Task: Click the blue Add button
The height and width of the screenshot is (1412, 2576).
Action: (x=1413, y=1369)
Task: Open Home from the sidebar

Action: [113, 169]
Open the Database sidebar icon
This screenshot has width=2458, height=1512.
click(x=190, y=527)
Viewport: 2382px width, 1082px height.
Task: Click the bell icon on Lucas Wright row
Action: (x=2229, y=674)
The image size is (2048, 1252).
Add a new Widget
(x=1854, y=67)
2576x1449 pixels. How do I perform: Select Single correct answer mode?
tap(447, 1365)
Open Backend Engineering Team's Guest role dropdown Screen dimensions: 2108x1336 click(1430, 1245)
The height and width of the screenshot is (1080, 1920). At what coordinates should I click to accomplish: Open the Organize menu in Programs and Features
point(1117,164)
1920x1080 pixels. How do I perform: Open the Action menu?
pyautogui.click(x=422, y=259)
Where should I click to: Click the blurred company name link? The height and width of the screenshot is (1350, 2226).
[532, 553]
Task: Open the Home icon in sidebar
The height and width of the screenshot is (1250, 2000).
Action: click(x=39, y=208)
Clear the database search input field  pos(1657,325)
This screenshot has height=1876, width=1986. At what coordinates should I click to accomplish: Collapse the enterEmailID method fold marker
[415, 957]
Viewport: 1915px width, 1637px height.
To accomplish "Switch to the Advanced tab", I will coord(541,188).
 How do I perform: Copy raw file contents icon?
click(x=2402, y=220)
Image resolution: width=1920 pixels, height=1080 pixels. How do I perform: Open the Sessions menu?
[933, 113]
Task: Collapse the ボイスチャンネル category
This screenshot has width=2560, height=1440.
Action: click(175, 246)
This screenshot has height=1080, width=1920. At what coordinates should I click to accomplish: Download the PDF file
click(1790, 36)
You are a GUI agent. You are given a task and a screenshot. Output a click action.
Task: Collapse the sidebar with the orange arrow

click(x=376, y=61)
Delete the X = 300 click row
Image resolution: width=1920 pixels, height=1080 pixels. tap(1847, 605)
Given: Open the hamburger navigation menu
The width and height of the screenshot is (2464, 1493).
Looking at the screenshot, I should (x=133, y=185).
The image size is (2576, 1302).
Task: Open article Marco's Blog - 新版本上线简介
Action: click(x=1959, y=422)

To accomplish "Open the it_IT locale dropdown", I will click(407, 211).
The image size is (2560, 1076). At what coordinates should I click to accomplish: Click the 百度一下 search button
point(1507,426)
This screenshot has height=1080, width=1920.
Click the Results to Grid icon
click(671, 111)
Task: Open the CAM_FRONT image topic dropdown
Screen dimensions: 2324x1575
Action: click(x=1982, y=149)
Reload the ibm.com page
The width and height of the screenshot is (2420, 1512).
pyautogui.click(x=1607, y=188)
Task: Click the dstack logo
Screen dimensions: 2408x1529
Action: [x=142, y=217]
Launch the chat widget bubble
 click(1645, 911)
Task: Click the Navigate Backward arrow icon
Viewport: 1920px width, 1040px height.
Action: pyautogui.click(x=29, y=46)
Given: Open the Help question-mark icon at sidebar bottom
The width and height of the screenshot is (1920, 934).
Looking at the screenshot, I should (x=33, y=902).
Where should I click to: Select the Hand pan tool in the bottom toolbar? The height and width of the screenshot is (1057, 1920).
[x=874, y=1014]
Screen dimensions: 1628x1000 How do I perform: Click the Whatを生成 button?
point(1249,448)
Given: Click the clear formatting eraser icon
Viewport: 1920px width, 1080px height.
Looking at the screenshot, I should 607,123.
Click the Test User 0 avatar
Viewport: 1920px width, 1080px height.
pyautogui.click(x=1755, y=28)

**Task brief**
Say every entry again, exactly as it reads.

**Written response**
Task: Click the blue Add button
The height and width of the screenshot is (1412, 2576).
Action: (x=1413, y=1369)
Task: Open Home from the sidebar

Action: [113, 169]
Open the Database sidebar icon
This screenshot has width=2458, height=1512.
click(x=190, y=527)
Viewport: 2382px width, 1082px height.
Task: Click the bell icon on Lucas Wright row
Action: (x=2229, y=674)
The image size is (2048, 1252).
Add a new Widget
(x=1854, y=67)
2576x1449 pixels. How do I perform: Select Single correct answer mode?
tap(447, 1365)
Open Backend Engineering Team's Guest role dropdown Screen dimensions: 2108x1336 click(1430, 1245)
The height and width of the screenshot is (1080, 1920). At what coordinates should I click to accomplish: Open the Organize menu in Programs and Features
point(1117,164)
1920x1080 pixels. How do I perform: Open the Action menu?
pyautogui.click(x=422, y=259)
Where should I click to: Click the blurred company name link? The height and width of the screenshot is (1350, 2226).
[532, 553]
Task: Open the Home icon in sidebar
The height and width of the screenshot is (1250, 2000).
Action: click(x=39, y=208)
Clear the database search input field  pos(1657,325)
This screenshot has height=1876, width=1986. At what coordinates should I click to accomplish: Collapse the enterEmailID method fold marker
[415, 957]
Viewport: 1915px width, 1637px height.
To accomplish "Switch to the Advanced tab", I will coord(541,188).
 How do I perform: Copy raw file contents icon?
click(x=2402, y=220)
Image resolution: width=1920 pixels, height=1080 pixels. How do I perform: Open the Sessions menu?
[933, 113]
Task: Collapse the ボイスチャンネル category
This screenshot has width=2560, height=1440.
Action: click(175, 246)
This screenshot has height=1080, width=1920. At what coordinates should I click to accomplish: Download the PDF file
click(1790, 36)
You are a GUI agent. You are given a task and a screenshot. Output a click action.
Task: Collapse the sidebar with the orange arrow

click(x=376, y=61)
Delete the X = 300 click row
Image resolution: width=1920 pixels, height=1080 pixels. tap(1847, 605)
Given: Open the hamburger navigation menu
The width and height of the screenshot is (2464, 1493).
Looking at the screenshot, I should (x=133, y=185).
The image size is (2576, 1302).
Task: Open article Marco's Blog - 新版本上线简介
Action: click(x=1959, y=422)

To accomplish "Open the it_IT locale dropdown", I will click(407, 211).
The image size is (2560, 1076). At what coordinates should I click to accomplish: Click the 百度一下 search button
point(1507,426)
This screenshot has height=1080, width=1920.
Click the Results to Grid icon
click(671, 111)
Task: Open the CAM_FRONT image topic dropdown
Screen dimensions: 2324x1575
Action: click(x=1982, y=149)
Reload the ibm.com page
The width and height of the screenshot is (2420, 1512).
pyautogui.click(x=1607, y=188)
Task: Click the dstack logo
Screen dimensions: 2408x1529
Action: [x=142, y=217]
Launch the chat widget bubble
 click(1645, 911)
Task: Click the Navigate Backward arrow icon
Viewport: 1920px width, 1040px height.
Action: pyautogui.click(x=29, y=46)
Given: Open the Help question-mark icon at sidebar bottom
The width and height of the screenshot is (1920, 934).
Looking at the screenshot, I should (x=33, y=902).
Where should I click to: Select the Hand pan tool in the bottom toolbar? The height and width of the screenshot is (1057, 1920).
[x=874, y=1014]
Screen dimensions: 1628x1000 How do I perform: Click the Whatを生成 button?
point(1249,448)
Given: Click the clear formatting eraser icon
Viewport: 1920px width, 1080px height.
Looking at the screenshot, I should 607,123.
Click the Test User 0 avatar
Viewport: 1920px width, 1080px height.
pyautogui.click(x=1755, y=28)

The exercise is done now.